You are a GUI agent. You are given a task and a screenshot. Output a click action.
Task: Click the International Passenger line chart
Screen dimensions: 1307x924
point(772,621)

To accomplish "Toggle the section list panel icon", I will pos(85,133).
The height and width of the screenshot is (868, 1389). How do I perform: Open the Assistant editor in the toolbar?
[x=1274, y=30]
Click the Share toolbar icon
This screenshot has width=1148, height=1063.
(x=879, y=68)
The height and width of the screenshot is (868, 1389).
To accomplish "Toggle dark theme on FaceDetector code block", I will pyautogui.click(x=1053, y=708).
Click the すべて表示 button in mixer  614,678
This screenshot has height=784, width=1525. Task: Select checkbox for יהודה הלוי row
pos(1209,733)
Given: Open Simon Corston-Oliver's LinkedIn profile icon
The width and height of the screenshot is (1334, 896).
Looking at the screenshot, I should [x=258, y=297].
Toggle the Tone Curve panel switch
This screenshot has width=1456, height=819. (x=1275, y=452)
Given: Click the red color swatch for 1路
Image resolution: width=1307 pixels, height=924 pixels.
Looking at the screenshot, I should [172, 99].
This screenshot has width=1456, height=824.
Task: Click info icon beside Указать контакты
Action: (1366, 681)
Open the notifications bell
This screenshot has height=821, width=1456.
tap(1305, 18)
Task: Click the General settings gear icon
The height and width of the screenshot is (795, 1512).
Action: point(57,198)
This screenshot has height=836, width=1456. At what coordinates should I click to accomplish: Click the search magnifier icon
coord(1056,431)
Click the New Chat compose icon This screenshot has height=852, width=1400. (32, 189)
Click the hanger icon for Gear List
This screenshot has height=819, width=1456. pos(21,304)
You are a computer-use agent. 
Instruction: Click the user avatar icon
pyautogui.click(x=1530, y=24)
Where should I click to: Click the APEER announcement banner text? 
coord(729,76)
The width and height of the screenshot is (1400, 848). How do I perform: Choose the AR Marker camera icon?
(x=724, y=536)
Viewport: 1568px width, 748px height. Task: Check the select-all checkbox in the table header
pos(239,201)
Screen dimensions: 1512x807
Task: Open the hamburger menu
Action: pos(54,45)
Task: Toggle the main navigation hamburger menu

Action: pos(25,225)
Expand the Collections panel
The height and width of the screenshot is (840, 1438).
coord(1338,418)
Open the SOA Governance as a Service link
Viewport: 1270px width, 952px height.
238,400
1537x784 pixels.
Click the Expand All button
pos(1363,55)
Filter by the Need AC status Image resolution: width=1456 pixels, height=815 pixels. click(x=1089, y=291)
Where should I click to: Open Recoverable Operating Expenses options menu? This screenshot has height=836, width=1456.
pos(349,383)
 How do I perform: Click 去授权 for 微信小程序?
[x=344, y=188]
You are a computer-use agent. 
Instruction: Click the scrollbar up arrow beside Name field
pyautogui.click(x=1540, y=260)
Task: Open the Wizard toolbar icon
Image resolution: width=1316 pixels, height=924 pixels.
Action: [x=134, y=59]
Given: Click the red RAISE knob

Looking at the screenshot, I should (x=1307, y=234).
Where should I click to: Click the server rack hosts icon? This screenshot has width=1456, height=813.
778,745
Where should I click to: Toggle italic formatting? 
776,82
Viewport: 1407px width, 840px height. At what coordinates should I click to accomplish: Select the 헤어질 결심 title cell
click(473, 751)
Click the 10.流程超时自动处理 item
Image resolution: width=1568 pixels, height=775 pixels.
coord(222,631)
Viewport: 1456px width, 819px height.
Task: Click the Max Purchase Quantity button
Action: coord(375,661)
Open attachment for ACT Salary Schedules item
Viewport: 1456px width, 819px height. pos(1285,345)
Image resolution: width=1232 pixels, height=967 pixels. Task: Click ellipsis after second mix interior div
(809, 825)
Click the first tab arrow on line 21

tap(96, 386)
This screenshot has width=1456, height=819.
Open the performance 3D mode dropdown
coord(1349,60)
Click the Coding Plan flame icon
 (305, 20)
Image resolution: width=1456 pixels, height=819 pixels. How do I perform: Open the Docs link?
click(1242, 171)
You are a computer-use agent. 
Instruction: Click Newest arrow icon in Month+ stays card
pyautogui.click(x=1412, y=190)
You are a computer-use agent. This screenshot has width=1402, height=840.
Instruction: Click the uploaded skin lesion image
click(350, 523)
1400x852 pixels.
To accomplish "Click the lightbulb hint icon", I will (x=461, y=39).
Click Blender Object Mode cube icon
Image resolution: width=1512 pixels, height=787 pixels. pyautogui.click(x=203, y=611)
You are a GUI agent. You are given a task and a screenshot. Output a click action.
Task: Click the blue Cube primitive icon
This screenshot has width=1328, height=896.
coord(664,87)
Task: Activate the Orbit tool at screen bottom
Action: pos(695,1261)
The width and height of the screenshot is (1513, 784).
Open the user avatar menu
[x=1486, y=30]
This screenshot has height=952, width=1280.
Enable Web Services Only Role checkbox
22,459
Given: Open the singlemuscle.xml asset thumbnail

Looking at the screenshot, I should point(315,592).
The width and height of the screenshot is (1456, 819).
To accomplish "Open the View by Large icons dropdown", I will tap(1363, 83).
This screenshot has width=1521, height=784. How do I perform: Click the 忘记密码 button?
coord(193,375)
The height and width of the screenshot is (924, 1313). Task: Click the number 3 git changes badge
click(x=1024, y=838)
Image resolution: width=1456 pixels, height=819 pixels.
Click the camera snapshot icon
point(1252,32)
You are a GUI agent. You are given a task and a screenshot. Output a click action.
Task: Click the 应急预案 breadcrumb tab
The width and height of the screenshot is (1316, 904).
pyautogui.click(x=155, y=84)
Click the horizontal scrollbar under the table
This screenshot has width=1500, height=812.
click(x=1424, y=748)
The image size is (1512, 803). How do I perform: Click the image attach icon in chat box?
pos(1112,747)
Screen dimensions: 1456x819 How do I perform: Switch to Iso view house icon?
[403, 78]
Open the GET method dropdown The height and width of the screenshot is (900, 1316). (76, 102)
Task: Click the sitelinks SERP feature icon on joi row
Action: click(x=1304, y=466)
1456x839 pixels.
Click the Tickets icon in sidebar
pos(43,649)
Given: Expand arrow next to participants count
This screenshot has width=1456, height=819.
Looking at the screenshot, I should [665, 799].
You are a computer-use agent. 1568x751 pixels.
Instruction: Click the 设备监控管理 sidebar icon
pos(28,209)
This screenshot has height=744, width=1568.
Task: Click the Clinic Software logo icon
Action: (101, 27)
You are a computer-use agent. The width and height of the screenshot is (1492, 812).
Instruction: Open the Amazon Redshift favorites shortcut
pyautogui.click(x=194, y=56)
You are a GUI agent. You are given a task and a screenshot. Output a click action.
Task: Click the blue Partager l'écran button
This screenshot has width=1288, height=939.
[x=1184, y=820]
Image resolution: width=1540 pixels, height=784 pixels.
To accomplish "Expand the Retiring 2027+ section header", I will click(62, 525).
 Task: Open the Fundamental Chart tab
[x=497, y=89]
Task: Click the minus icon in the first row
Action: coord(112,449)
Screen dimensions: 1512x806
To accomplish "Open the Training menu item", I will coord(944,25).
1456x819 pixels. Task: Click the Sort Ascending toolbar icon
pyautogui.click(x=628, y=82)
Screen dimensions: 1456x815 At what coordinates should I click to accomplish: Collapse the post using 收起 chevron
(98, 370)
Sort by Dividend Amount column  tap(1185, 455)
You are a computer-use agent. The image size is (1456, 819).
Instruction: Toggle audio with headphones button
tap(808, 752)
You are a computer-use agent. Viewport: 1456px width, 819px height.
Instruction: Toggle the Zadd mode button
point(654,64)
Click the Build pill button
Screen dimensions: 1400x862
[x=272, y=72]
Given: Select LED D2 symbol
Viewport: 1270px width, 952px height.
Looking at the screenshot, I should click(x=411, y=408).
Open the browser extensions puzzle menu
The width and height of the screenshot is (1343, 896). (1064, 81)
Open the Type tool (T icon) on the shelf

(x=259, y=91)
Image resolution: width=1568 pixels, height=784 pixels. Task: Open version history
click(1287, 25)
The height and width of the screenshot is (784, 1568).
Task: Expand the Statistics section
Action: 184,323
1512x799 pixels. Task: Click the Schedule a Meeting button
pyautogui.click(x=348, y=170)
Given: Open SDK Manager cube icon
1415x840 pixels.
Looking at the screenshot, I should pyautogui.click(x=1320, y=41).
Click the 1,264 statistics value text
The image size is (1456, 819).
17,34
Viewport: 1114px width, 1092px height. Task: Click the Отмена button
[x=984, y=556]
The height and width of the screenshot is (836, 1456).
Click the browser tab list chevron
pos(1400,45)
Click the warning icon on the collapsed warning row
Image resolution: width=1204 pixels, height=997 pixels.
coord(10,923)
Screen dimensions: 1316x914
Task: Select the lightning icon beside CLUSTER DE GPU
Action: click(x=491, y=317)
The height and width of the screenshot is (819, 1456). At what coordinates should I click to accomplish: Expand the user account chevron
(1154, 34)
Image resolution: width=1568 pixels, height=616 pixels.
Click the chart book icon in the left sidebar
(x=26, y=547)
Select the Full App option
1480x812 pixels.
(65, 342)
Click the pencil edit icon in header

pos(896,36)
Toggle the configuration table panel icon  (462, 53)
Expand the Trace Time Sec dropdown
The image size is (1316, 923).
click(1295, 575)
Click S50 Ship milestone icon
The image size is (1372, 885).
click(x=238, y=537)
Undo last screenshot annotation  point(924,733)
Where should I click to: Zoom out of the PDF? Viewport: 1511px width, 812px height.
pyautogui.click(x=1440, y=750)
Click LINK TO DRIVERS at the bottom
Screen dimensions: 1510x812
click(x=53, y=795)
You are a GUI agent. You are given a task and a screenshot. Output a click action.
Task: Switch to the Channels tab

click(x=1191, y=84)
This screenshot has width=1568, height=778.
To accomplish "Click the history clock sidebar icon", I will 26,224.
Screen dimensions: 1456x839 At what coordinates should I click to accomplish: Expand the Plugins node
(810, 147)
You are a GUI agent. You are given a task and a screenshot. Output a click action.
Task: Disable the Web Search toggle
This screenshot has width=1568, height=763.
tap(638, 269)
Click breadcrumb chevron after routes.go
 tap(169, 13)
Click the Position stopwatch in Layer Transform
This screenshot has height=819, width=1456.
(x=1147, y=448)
**********
**Exercise instructions:**
Go through the records above and copy every line with the word "blue".

**Output below:**
Task: Click the blue Cube primitive icon
Task: Click the blue Partager l'écran button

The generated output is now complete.